→ Do this
In the text about NCAA tournament runs, what was the final score of Butler's 2010 Sweet 16 win over Syracuse?

→ Text to read
-- Start --
5. 1999 Gonzaga Bulldogs
In many ways LSU's run was more impressive than Gonzaga's. Heck, the Bulldogs were only a #10 seed, and they didn't even make the Final Four! But LSU plays in the SEC, after all. Gonzaga comes out of the unheralded (especially at the time) West Coast Conference, a conference only known previously for producing the 1990 Loyola Marymount team that might have cracked a slightly longer version of this list. But Gonzaga really kicked off the last decade-plus of mid-major darlings with their 1999 run that included a first round defeat of #7 Minnesota, a second round shock of #2 Stanford, and a 73-72 nail-biter over #6 Florida before finally falling to eventual champion #1 UConn in the regional final. Amazingly, despite their reputation as a Cinderella and despite their eventual rise as high as a #2 seed (in the 2004 tournament), Gonzaga has never again made it as far as the Elite Eight.
4. 2010 Butler Bulldogs
This would be higher except Butler was a #5 seed in the 2010 tournament - and if you can get a seed that high out of a mid-major conference, it usually means you were pretty good. Butler, in fact, was 28-4 entering the tournament and had gone undefeated in the Horizon League, with key out-of-conference wins over a ranked Ohio State team and Xavier. Even the most optimistic fans could not have expected what happened, though. After a commanding win over #12 UTEP in the first round, Butler slipped past #13 Murray State by just two points. In the Sweet 16, they jumped to a ten-point halftime lead on #1 seed Syracuse before giving it all back and then some in the second half. The Orange went up 54-50 with 5:28 to play on a Kris Joseph dunk... and then, right at the point when Cinderella has blown its lead and folds, Butler went on an 11-0 run over the next 4:54 to seal an eventual 63-59 win. Butler took a seven-point halftime lead on #2 Kansas State in the regional final en route to a 63-56 win, and then held off Michigan State, another #5 seed, 52-50 in the national semis to score a title game meeting with big bad #1 seed Duke. Playing in its home city of Indianapolis, the Bulldogs fought hard but eventually lost 61-59 when Gordon Hayward's half-court heave at the buzzer glanced off the backboard and rim, depriving us all of what would have been probably the greatest moment in NCAA Tournament history.
-- End --
→ Material provided
-- Start --
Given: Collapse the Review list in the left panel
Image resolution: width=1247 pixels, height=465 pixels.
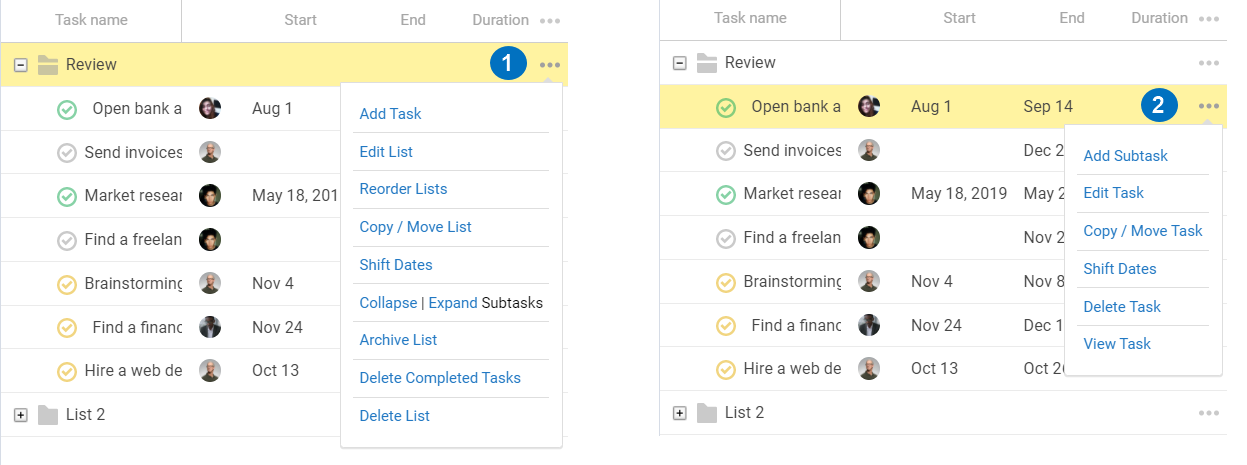Looking at the screenshot, I should [x=20, y=65].
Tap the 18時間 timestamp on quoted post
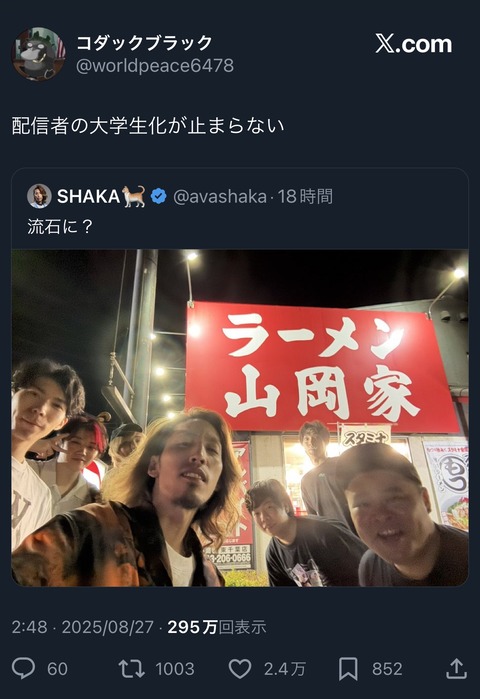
-- End --
→ Worked solution
63-59